Overview

I built an image classification model on CIFAR-10 and used it to evaluate a common product decision:

Should we build our own model or use a third-party solution?

A vendor (Detectocorp) claimed 70% accuracy on CIFAR-10.
My goal was to validate whether we could outperform that internally and understand the tradeoffs.


The Decision Context

Imagine a self-driving car startup evaluating object detection capabilities.

The options:

  • Buy → integrate Detectocorp’s model (70% accuracy)
  • Build → develop an in-house model and iterate

This is not just a modeling problem.
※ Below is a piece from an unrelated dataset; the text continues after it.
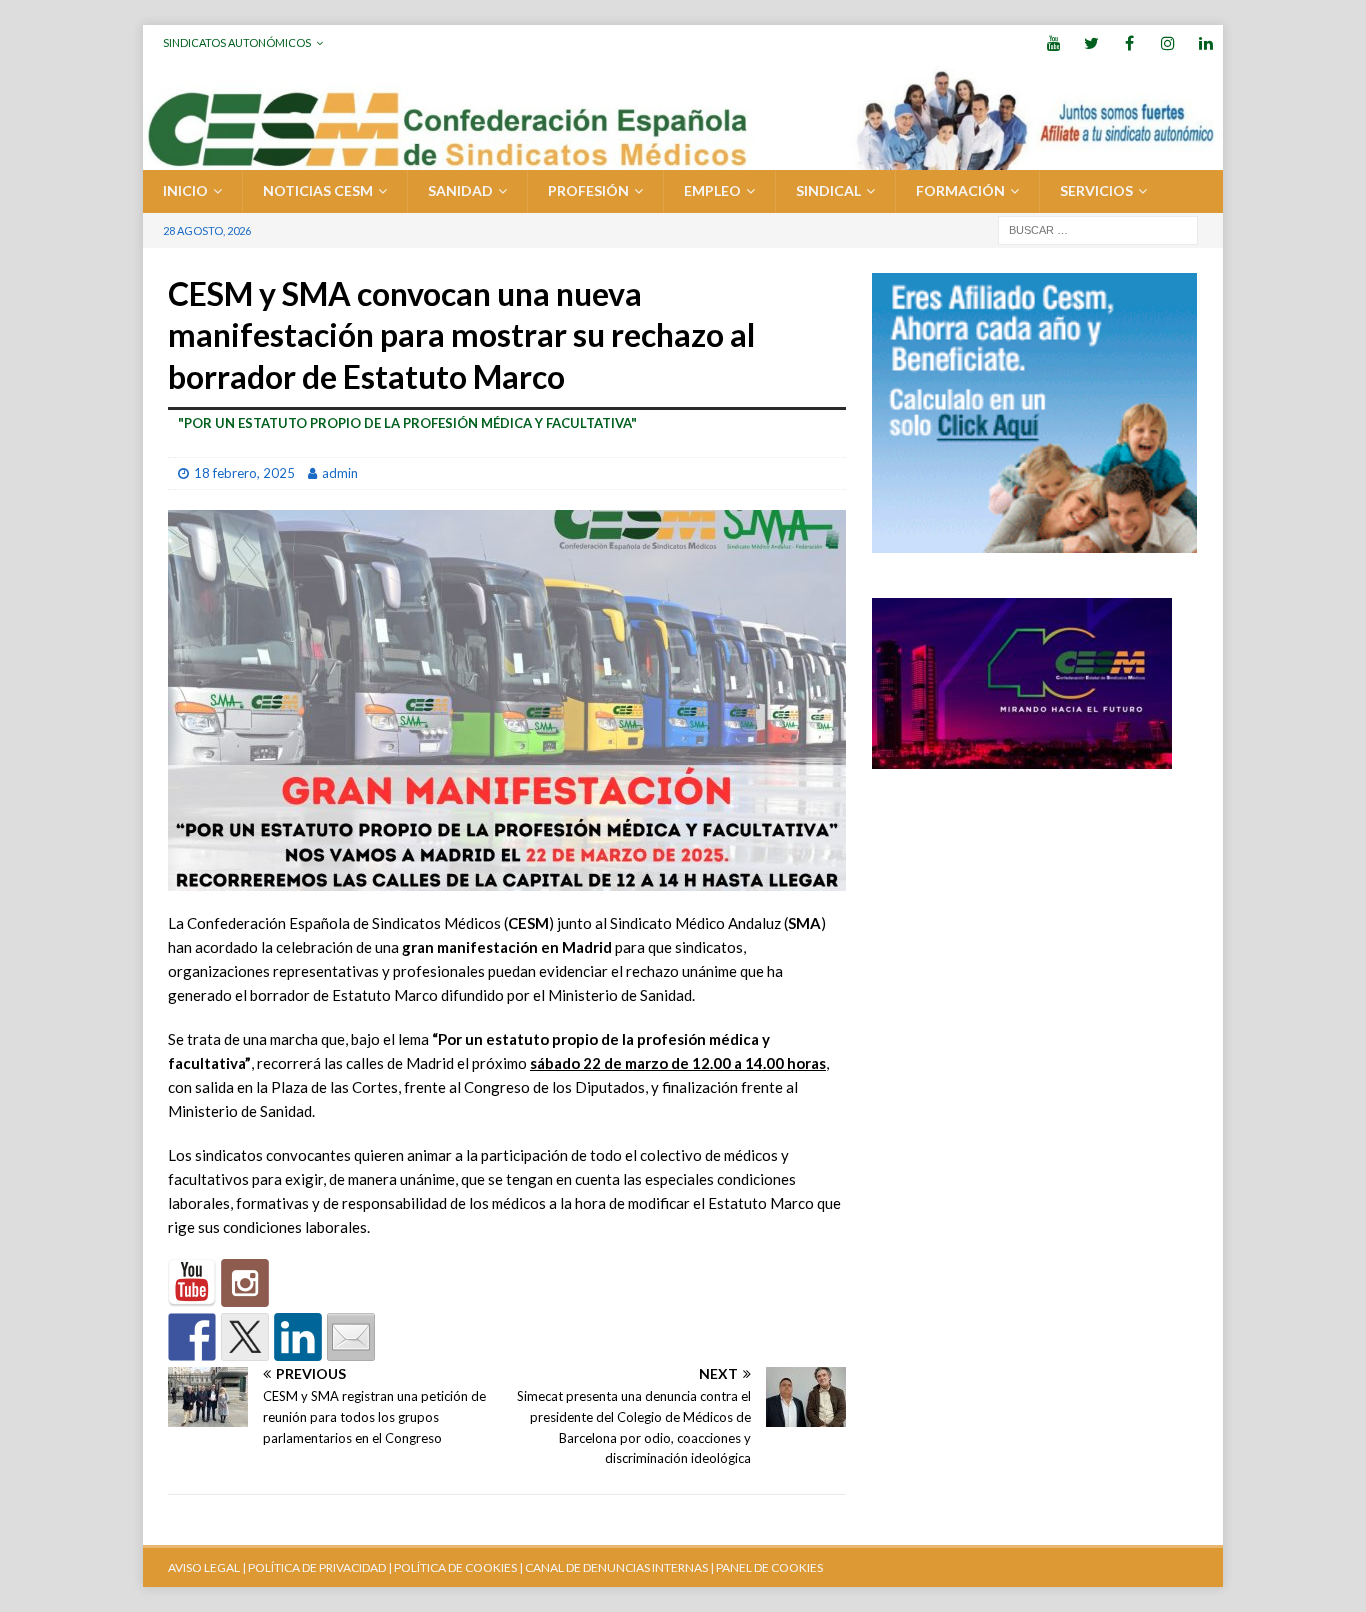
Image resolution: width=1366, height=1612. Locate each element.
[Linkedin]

It’s a product + engineering decision:

  • performance vs speed
  • control vs convenience
  • long-term vs short-term tradeoffs

Dataset

  • 60,000 images (50k train / 10k test)
  • 32×32 RGB images
  • 10 classes (cars, planes, animals, etc.)

CIFAR-10 is small but useful for controlled experimentation and comparing approaches.


Approach

I started with a simple CNN baseline and improved it through controlled experiments.

Model Architecture

  • Conv(3 → 32) → ReLU → MaxPool
  • Conv(32 → 64) → ReLU → MaxPool
  • Flatten
  • FC → 256 → ReLU → Dropout
  • FC → 10

Training Setup

  • Loss: CrossEntropyLoss
  • Optimizer: Adam (lr = 0.001)
  • Batch size: 64
  • Epochs: 10 → 25

Preprocessing

  • ToTensor()
  • Normalize((0.5,0.5,0.5), (0.5,0.5,0.5))

Experiments

Instead of tuning everything at once, I ran controlled experiments, changing one variable at a time.

Experiment 1 — Baseline

  • No augmentation
  • 10 epochs

Result:
Accuracy = 74.35%

Already higher than Detectocorp’s 70%.


Experiment 2 — Strong Augmentation (Short Training)

  • RandomHorizontalFlip + RandomCrop
  • 10 epochs

Result:
Accuracy = 73.90%

What happened:

  • Augmentation made the task harder
  • The model didn’t train long enough to benefit

Insight:

Augmentation increases difficulty before it improves generalization.


Experiment 3 — Light Augmentation + Longer Training

  • RandomHorizontalFlip
  • 25 epochs

Result:
Accuracy = 76.14%

Insight:

  • Light augmentation + sufficient training improves generalization
  • Training duration is tightly coupled with augmentation strength

Results

ModelAccuracy
Detectocorp70.00%
Baseline74.35%
Improved76.14%

Even the baseline model outperformed the third-party solution.


Key Insights

1. Augmentation is a tradeoff

  • improves generalization
  • increases training difficulty

2. Training time matters more than expected

  • undertraining leads to wrong conclusions
  • especially with augmented data

3. Metrics can mislead

  • lower training loss ≠ better model
  • test accuracy is what matters

4. Controlled experimentation is critical

  • change one variable at a time
  • always compare to baseline

Recommendation: Build In-House

I would recommend building the model internally.

Why:

Performance

  • In-house model: 76.14%
  • Detectocorp: 70%

Strategic advantages

  • full control over model behavior
  • ability to adapt to domain-specific data
  • faster iteration cycles

Product perspective

Buying is faster initially, but:

  • locks you into vendor constraints
  • limits optimization
  • slows long-term improvement

For a system like self-driving, where performance and adaptability are critical:

Control is more valuable than convenience.


What I Would Improve Next

  • Deeper architectures (ResNet-style)
  • Batch normalization
  • Learning rate scheduling
  • Transfer learning on real-world driving data

One-line Summary

I built a CNN model that outperformed a third-party solution and improved it through controlled experimentation, leading to a clear build-vs-buy recommendation.